I(+1) transfer from diiodomalonic acid to malonic acid and a complete inhibition of the CO and CO2 evolution in the Briggs-Rauscher reaction by resorcinol

A recent report on an intense CO 2 and CO evolution in the Briggs-Rauscher (BR) reaction revealed that iodination of malonic acid (MA) is not the only important organic reaction in the classical BR oscillator. To disclose the source of the gas evolution, iodomalonic (IMA) and diiodomalonic (I2MA) acids were prepared by iodinating MA with nascent iodine in a semibatch reactor. The nascent iodine was generated by an iodide inflow into the reactor, which contained a mixture of MA and acidic iodate. Some CO2 and a minor CO production was observed during these iodinations. It was found that in an aqueous acidic medium the produced I2MA is not stable but decomposes slowly to diiodoacetic acid and CO2. The first-order rate constant of the I 2MA decarboxylation at 20 degrees C was found to be k1 = 9 x 10(-5) s(-1), which is rather close to the rate constant of the analogous decarboxylation of dibromomalonic acid under similar conditions (7 x 10(-5)s(-1)). From the rate of the CO2 evolution, the I2MA concentration can be calculated in a MA-IMA-I2MA mixture as only I2MA decarboxylates spontaneously but MA and IMA are stable.
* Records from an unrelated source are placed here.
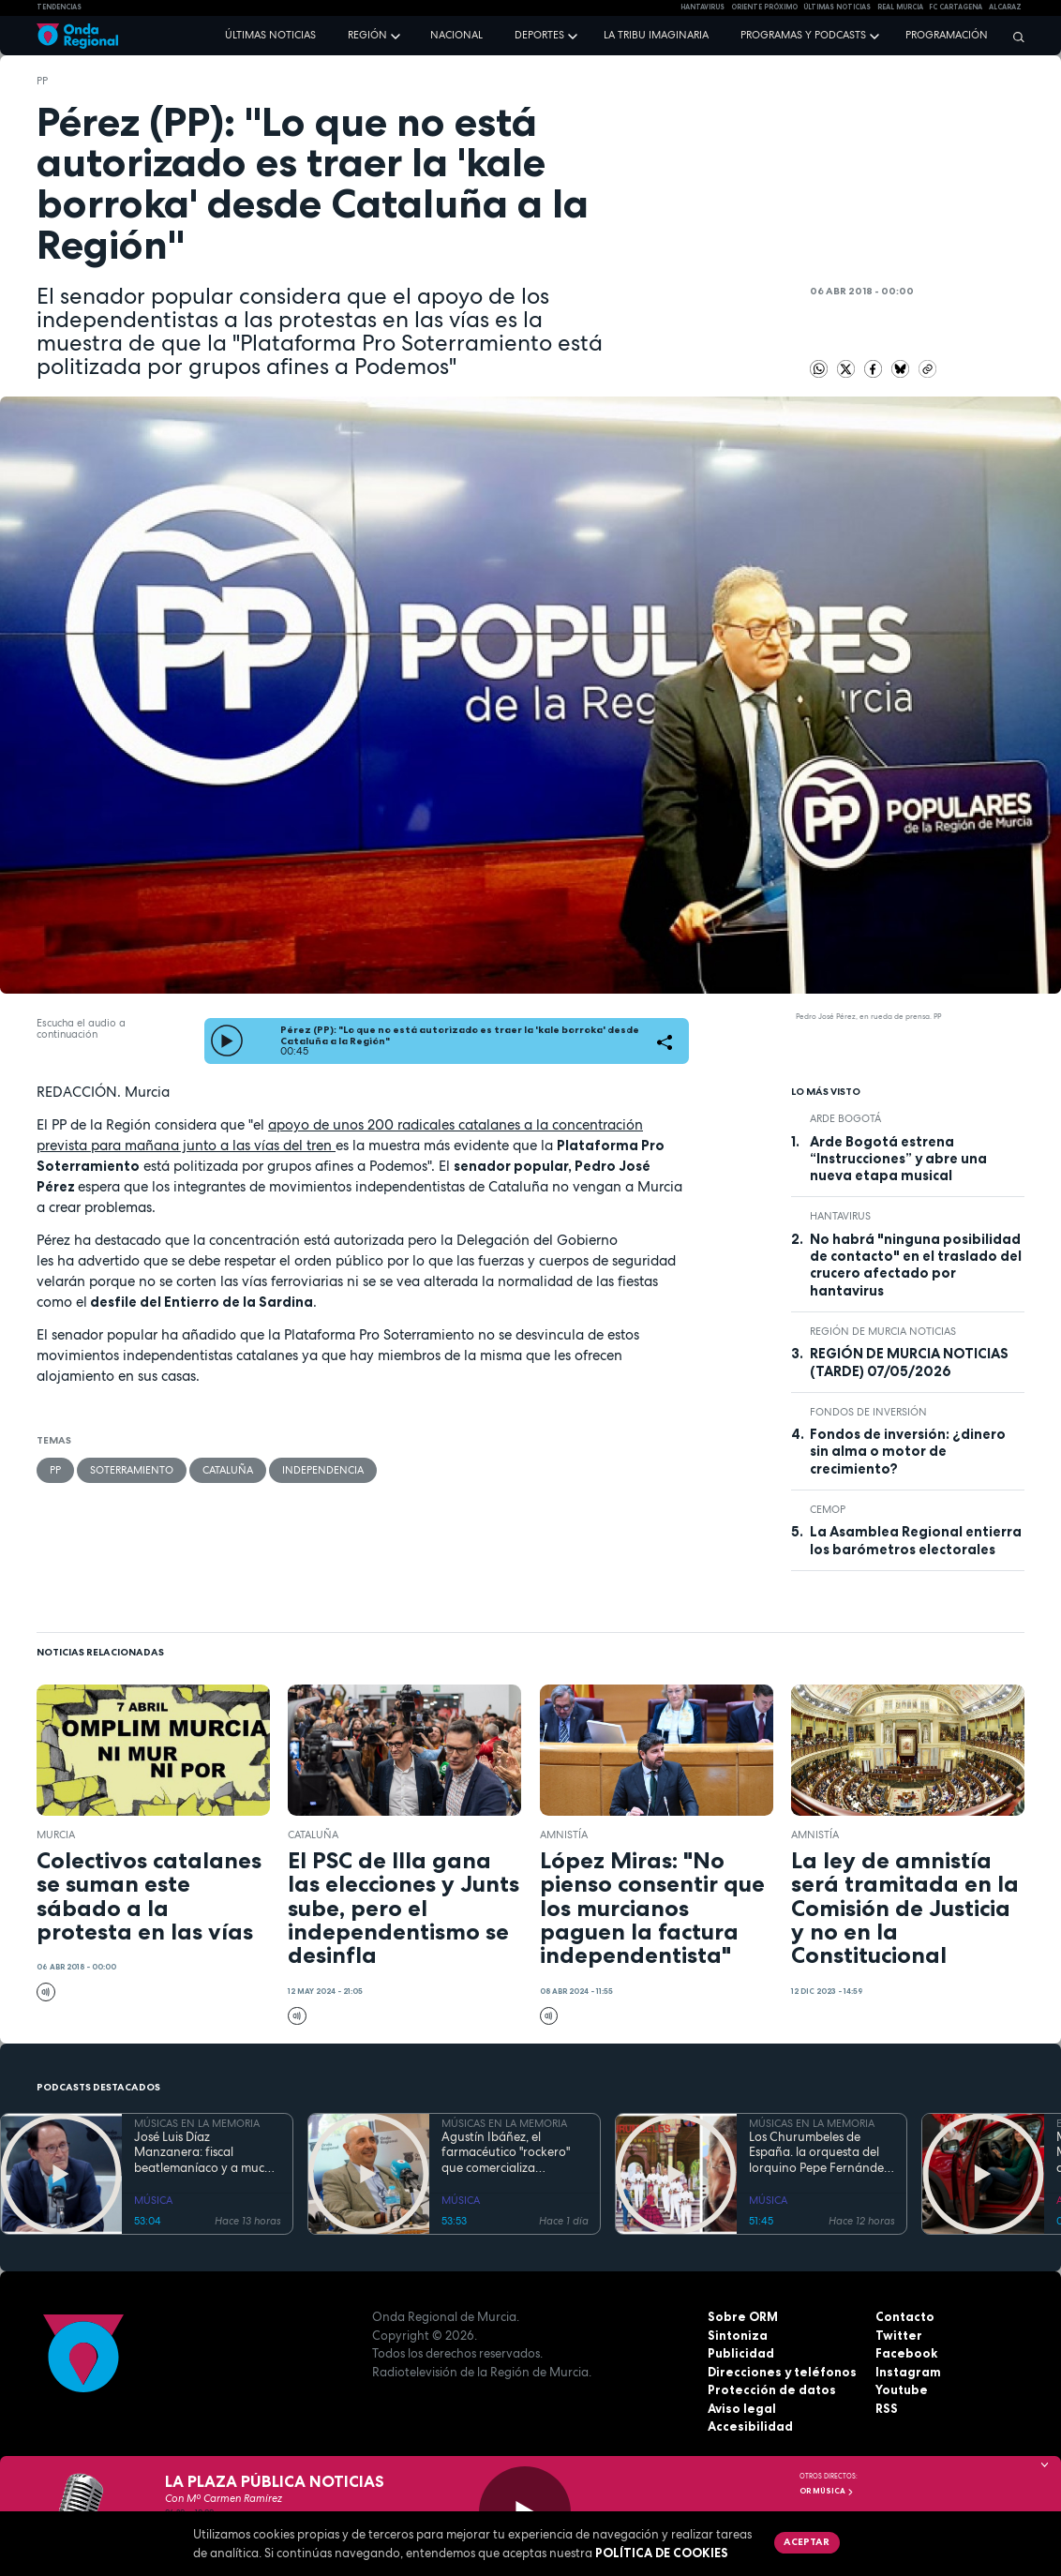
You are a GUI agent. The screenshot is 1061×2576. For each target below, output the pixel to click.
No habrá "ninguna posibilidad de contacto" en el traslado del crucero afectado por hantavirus (916, 1265)
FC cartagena (955, 7)
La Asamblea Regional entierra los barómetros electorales (916, 1540)
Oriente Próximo (764, 7)
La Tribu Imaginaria (656, 34)
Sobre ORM (743, 2316)
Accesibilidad (750, 2426)
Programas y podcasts (803, 34)
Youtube (901, 2389)
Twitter (898, 2335)
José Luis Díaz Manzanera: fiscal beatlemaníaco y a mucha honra (206, 2153)
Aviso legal (742, 2408)
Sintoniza (738, 2335)
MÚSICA (153, 2200)
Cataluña (227, 1469)
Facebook (906, 2352)
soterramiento (131, 1469)
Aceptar (806, 2541)
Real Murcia (900, 7)
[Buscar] (1014, 36)
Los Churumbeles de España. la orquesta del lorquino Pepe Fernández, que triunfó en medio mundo (820, 2153)
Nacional (456, 34)
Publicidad (741, 2352)
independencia (323, 1469)
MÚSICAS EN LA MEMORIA (197, 2123)
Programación (946, 34)
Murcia (56, 1834)
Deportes (539, 34)
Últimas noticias (270, 34)
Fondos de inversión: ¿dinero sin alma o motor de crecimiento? (908, 1451)
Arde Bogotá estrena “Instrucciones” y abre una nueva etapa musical (898, 1159)
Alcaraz (1005, 7)
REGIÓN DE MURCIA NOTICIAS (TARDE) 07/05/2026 (909, 1362)
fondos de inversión (868, 1411)
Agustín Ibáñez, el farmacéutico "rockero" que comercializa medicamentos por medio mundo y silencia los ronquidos (512, 2153)
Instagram (908, 2371)
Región (367, 34)
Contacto (904, 2316)
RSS (886, 2408)
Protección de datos (772, 2389)
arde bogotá (845, 1118)
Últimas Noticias (837, 7)
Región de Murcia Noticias (883, 1331)
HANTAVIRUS (702, 7)
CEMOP (827, 1509)
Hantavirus (840, 1215)
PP (42, 80)
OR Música (826, 2490)
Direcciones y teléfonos (782, 2371)
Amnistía (564, 1834)
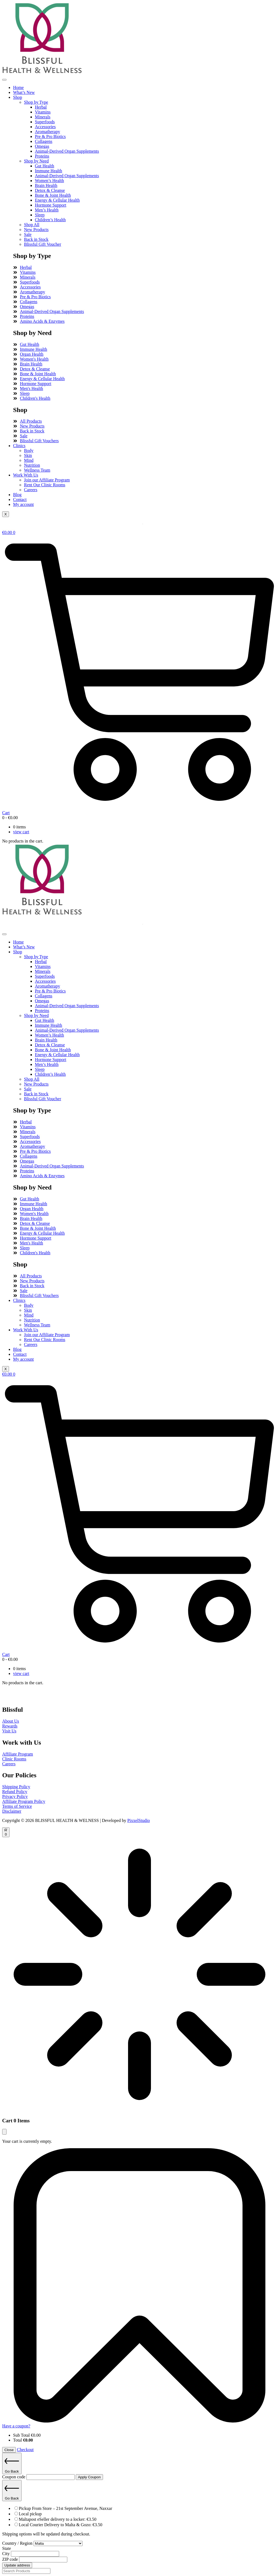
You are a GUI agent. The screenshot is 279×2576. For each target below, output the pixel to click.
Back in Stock (36, 239)
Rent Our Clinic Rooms (44, 484)
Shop (17, 97)
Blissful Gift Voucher (42, 244)
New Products (36, 229)
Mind (29, 460)
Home (18, 87)
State (6, 2548)
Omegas (42, 146)
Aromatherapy (47, 131)
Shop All (31, 224)
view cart (21, 831)
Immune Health (48, 170)
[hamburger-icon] (4, 80)
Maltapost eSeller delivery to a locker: (57, 2519)
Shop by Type (36, 102)
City (6, 2553)
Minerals (42, 117)
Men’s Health (47, 210)
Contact (20, 499)
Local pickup (30, 2514)
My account (23, 504)
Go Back (11, 2463)
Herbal (41, 107)
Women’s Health (49, 180)
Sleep (40, 215)
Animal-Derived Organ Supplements (67, 151)
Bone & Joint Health (53, 195)
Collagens (43, 141)
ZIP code (10, 2559)
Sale (28, 234)
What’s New (24, 92)
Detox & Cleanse (50, 190)
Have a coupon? (16, 2426)
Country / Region (18, 2543)
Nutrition (32, 465)
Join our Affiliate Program (47, 480)
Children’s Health (50, 219)
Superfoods (45, 121)
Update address (17, 2565)
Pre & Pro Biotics (50, 136)
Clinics (19, 445)
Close (9, 2450)
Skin (28, 455)
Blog (17, 494)
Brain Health (46, 185)
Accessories (45, 126)
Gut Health (44, 166)
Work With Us (25, 475)
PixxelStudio (138, 1820)
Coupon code (14, 2476)
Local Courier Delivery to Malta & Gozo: (60, 2524)
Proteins (42, 156)
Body (29, 450)
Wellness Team (37, 470)
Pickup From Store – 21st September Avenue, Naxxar (65, 2508)
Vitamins (43, 112)
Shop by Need (36, 161)
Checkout (25, 2449)
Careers (30, 489)
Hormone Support (50, 205)
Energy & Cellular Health (57, 200)
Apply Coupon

Following CO2 evolution rates, it was proven that I2MA can react with MA in the reversible reaction I2MA + MA <--> 2 IMA. The equilibrium constant of this reaction was calculated as K = 380 together with the rate constants of the forward k 2 = 6.2 x 10 (-2) M (-1)s(-1) and backward k-2 = 1.6 x 10(-4) M(-1)s(-1) reactions. The probable mechanism of the reaction is I(+1) transfer from I2MA to MA. The presence of I(+1) in a I2MA solution is demonstrated by its reduction with ascorbic acid. To estimate the fraction of CO2 coming from the decarboxylation of I2MA in an oscillatory BR reaction, the oscillations were inhibited by resorcinol. Unexpectedly, all CO2 and CO evolution was interrupted for more than one hour after injecting a small amount of resorcinol (10(-5) M initial concentration in the reactor). Finally, some implications of the newly found I(+1) transfer reactions and the surprisingly effective inhibition by resorcinol regarding the mechanism of the oscillatory BR reaction are discussed. The latter is explained by the ability of resorcinol to scavenge free radicals including iodine atoms without producing iodide ions.